Hillary Clinton privately told a major Wall Street bank that her State Department was subject to cyber-attacks "every hour of every day," and that those attacks targeted employees' personal email accounts, hacked documents reveal.
Clinton said she was "very worried" about the state of the federal government's cyber-security efforts after witnessing how vulnerable State Department systems, including email accounts, were to malicious hackers, during remarks to employees of Deutsche Bank AG.
"We were attacked every hour of every day and not only through the State Department system, but also through individual, personal accounts, just really fishing for anything they could get," Clinton said.
A transcript of her remarks, which she made on October 2014, were attached to an email to campaign aides including chairman John Podesta, whose email account was breached by hackers believed to be acting in concert with the Russian government.
"I don't think we've yet taken it seriously enough as a nation," Clinton said of cyber-security generally. But she touted her own efforts to shore up vulnerabilities at State.
"I think this is a rolling threat that will only increase in intensity and so I appointed the first ever cyber security expert in the State Department," Clinton said.
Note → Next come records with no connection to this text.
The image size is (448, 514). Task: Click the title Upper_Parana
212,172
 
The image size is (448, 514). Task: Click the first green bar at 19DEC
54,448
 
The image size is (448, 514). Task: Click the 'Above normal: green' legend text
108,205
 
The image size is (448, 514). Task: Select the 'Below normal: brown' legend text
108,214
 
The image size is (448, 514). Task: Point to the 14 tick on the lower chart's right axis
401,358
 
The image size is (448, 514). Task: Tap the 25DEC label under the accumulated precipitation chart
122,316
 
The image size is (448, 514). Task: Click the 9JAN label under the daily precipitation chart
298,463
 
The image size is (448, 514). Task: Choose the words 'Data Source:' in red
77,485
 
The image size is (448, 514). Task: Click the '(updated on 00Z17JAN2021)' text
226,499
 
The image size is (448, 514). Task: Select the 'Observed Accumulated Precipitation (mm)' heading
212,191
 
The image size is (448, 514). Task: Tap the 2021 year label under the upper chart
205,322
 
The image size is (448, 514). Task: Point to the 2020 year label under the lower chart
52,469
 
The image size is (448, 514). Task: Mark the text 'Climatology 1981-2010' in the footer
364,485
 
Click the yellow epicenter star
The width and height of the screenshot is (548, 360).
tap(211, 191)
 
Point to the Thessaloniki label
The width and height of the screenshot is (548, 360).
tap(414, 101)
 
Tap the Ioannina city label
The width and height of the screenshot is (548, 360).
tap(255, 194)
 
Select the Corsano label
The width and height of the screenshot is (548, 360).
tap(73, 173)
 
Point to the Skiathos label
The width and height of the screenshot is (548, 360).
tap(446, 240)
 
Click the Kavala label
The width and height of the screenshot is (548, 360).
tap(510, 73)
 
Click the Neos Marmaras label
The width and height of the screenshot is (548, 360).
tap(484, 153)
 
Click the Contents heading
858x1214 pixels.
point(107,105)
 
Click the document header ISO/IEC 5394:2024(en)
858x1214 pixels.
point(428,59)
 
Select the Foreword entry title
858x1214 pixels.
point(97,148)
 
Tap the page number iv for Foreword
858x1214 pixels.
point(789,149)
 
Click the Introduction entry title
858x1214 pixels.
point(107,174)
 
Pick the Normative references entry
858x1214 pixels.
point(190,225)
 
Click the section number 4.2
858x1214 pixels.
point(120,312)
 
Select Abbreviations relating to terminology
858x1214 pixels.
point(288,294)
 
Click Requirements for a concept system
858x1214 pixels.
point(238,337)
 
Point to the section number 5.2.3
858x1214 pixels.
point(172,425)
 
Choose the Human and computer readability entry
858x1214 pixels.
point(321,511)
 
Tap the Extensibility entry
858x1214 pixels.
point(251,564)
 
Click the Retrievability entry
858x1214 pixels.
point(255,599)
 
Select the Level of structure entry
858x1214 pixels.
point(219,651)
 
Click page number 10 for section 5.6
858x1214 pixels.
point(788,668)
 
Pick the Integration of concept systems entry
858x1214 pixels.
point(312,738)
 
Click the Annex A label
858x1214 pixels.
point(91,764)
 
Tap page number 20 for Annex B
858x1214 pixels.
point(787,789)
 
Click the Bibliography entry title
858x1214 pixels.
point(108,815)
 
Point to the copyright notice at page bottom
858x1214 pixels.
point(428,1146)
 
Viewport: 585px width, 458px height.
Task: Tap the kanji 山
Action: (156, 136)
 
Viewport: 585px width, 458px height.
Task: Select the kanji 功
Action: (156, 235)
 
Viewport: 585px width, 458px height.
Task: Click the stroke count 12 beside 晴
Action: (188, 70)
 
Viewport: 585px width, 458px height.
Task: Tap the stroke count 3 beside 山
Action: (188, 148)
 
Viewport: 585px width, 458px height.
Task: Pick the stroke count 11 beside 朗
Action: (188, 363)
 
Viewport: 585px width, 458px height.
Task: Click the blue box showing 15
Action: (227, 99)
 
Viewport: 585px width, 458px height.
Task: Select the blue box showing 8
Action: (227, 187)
However, probes into Clinton's email practices from the FBI and the State Department's inspector general found that she routinely disregarded the guidance of cyber-security experts in her own department.
FBI director James Comey concluded that Clinton and her staff, who conducted State Department business through email addresses hosted on a private server in Clinton's home, "were extremely careless in their handling of very sensitive, highly classified information."
The Clinton campaign did not immediately respond to a request for comment on her Deutsche Bank remarks.
In the course of its investigation, the FBI found that Clinton's private server was breached by a hacker using the web anonymity service Tor.
Emails released since then in response to Freedom of Information Act requests by the groups Judicial Watch and Citizens United reveal numerous attempts to breach the server through the accounts of top Clinton aides Doug Band and Huma Abedin.
Brian Pagliano, one of the staffers who set up the Clintons' personal email system, alerted staff in November 2010 to a handful of apparent attempts to illicitly access Abedin's and Band's clintonemail.com accounts.
Abedin sent an email two months later to Justin Cooper, another Clinton aide overseeing the email system, complaining that her "Clinton [black]berry" was not working.
"We were attacked again so I shut it down for a few min," Cooper replied.